In many ways, the cells of multicellular organisms -- daffodils or maple trees, frogs, sheep, or humans -- are genetic clones because they all come from the same fertilized egg cell. During embryonic development, all of the cells of these organisms are produced by mitosis (cell division) from the fertilized oocyte. Each time mitosis occurs, a cell copies its DNA and then splits in half.
The two daughter cells that result carry the same number and kind of chromosomes and genes, which are made of the same DNA as the oocyte. So in terms of their genetic content, all the cells of a multicellular organism -- except the egg cells and sperm cells -- are clones. But even though the cells of a multicellular organism contain identical genetic material, they do not look or act the same. An adult multicellular plant or animal is not simply a massive ball of identical cells.
This is because a complex process occurs during development that causes the cells of an embryo to assume different shapes and functions. During the process called differentiation, cells begin to acquire unique molecular and structural characteristics that allow them to perform specific functions. In mammals, for instance, red blood cells carry oxygen; skeletal muscle cells contract and move the body; and nerve cells conduct electrical impulses that signal other cells to respond. One of the greatest challenges in developmental biology is to understand how a single fertilized egg becomes a complex, differentiated multicellular organism.

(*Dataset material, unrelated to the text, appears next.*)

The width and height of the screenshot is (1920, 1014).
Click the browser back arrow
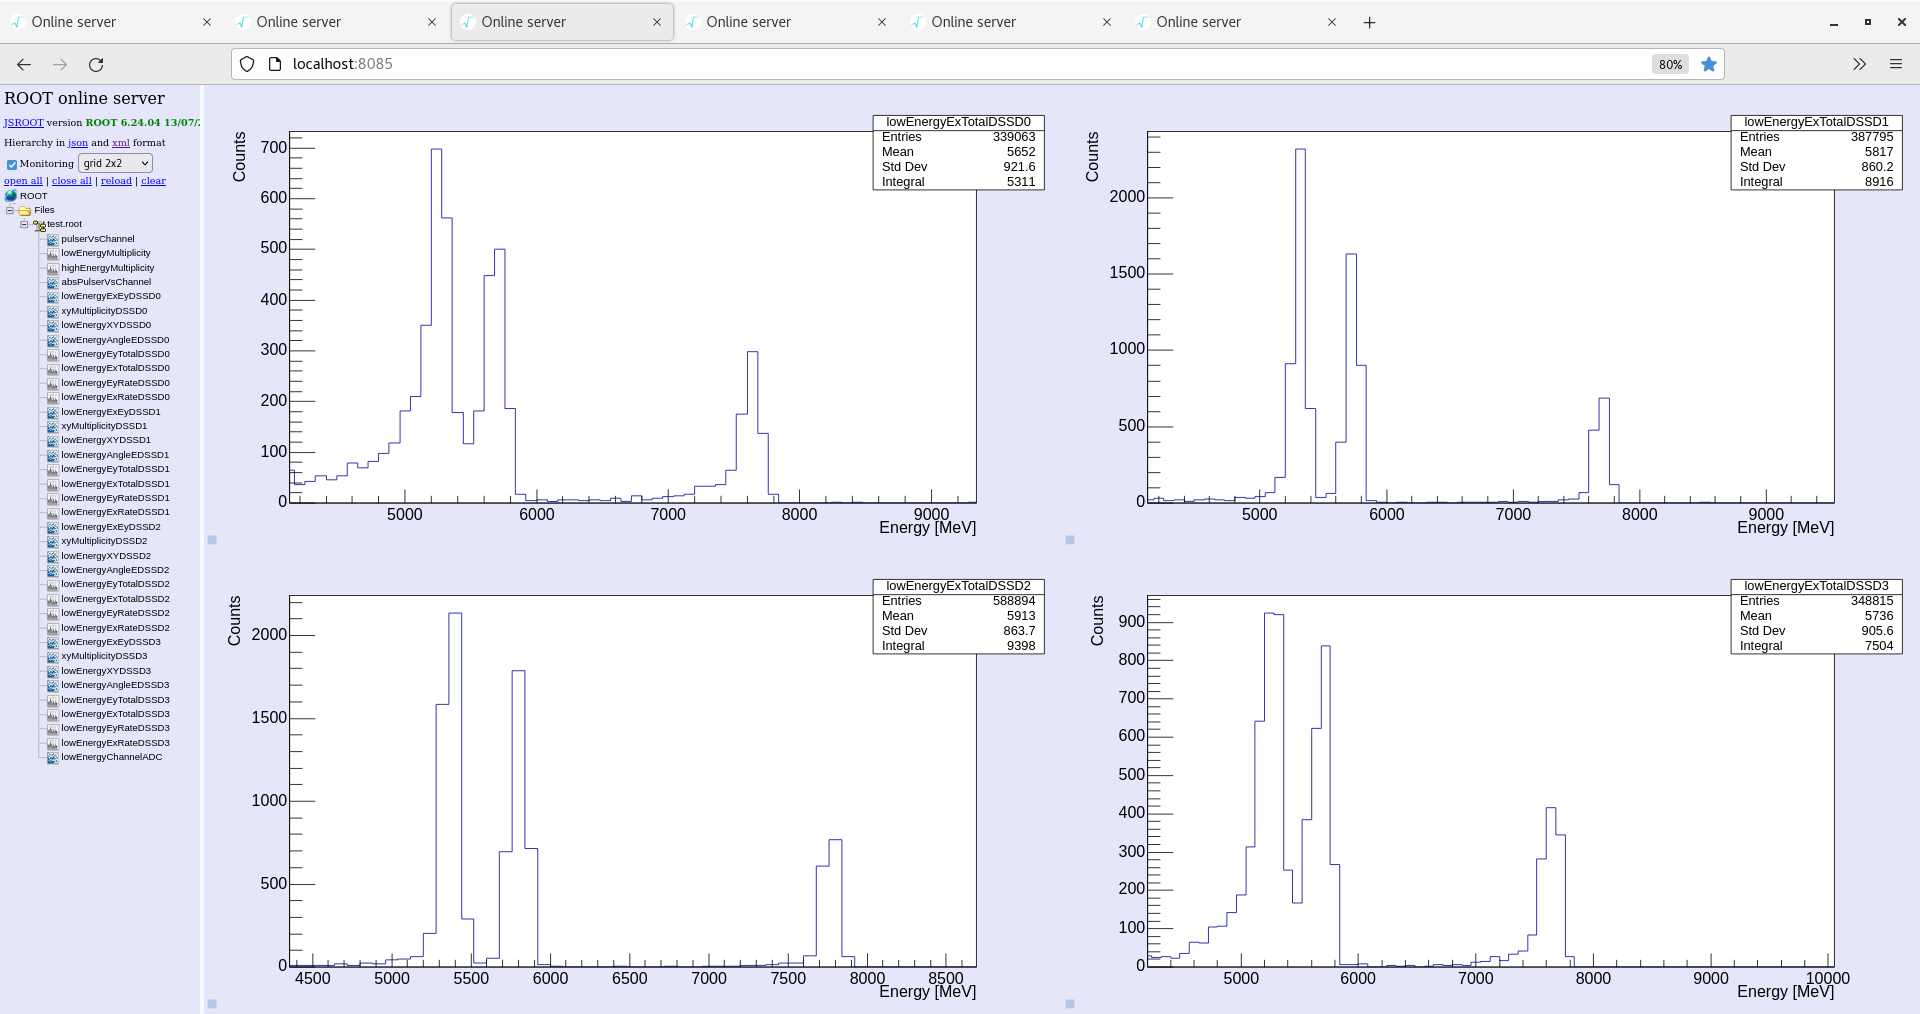24,64
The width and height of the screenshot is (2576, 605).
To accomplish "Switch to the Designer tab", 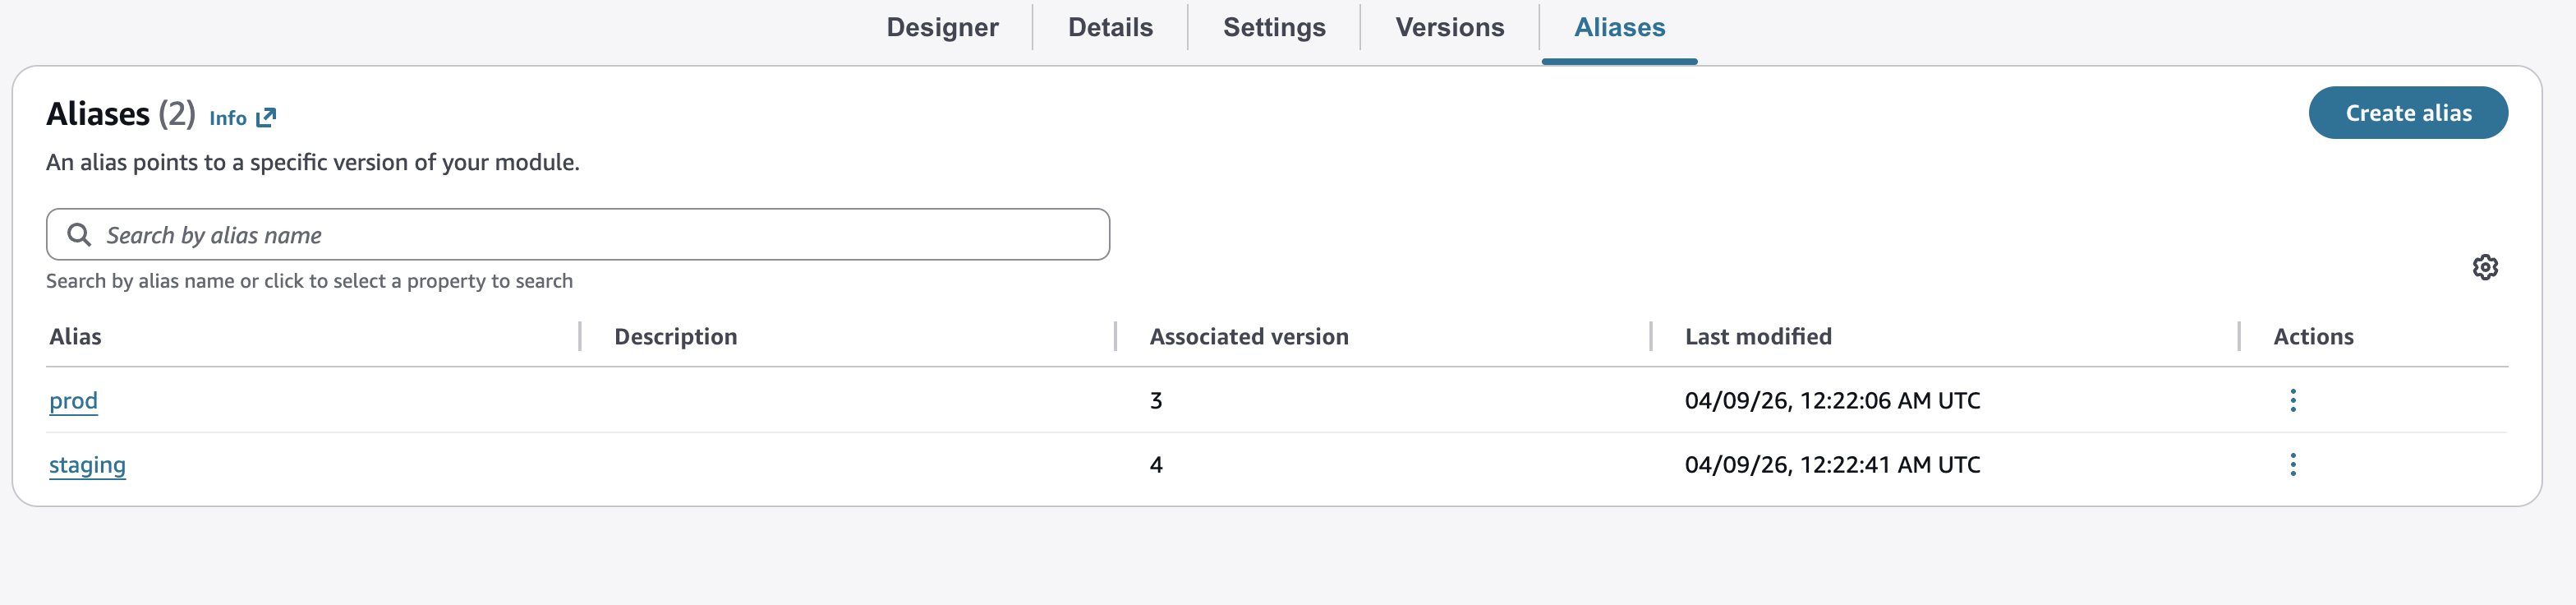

What accounts for differentiation during embryonic development? How can cells that carry the same DNA, genes, and chromosomes look and function so differently? The simplest explanation is that, as an embryo grows, the genes in different cells become turned on or off in different patterns or combinations. One combination of active and inactive genes results in a skeletal muscle cell. A different combination of active and inactive genes results in a nerve cell. Researchers have learned much about the molecular processes that turn genes on and off during development and adulthood, although many questions remain unanswered.
Dolly, the cloned sheep, has changed the way that scientists think about a related question: Are the genes in an adult, differentiated cell permanently turned "on" or "off?" Put another way, is it possible to reprogram a differentiated, adult cell so that as it divides, it is capable of doing what a fertilized egg cell can do -- producing an entirely new organism? Dolly's existence suggests that differentiated cells from adult mammals can be reprogrammed to behave as if they were embryonic cells.
Researchers in Scotland created Dolly by fusing an adult, differentiated cell obtained from a sheep's udder with a fertilized egg cell from which they had removed the nucleus. 
The scientists, led by Wilmut of the Roslin Institute in Edinburgh, based their techniques on methods developed in the 1960s by Gurdon, Briggs, and King. Those researchers experimented with the African clawed frog, Xenopus laevis, and won a Nobel prize for their research. They used the nucleus from a tadpole's intestinal cell to generate an adult frog, but they were never able to use the nucleus from an adult cell to create an adult frog.
Wilmut and his colleagues have spent many years developing their experimental techniques, which are still far from perfect. But they have succeeded in doing what has never before been accomplished -- cloning an apparently healthy adult mammal from an adult differentiated cell.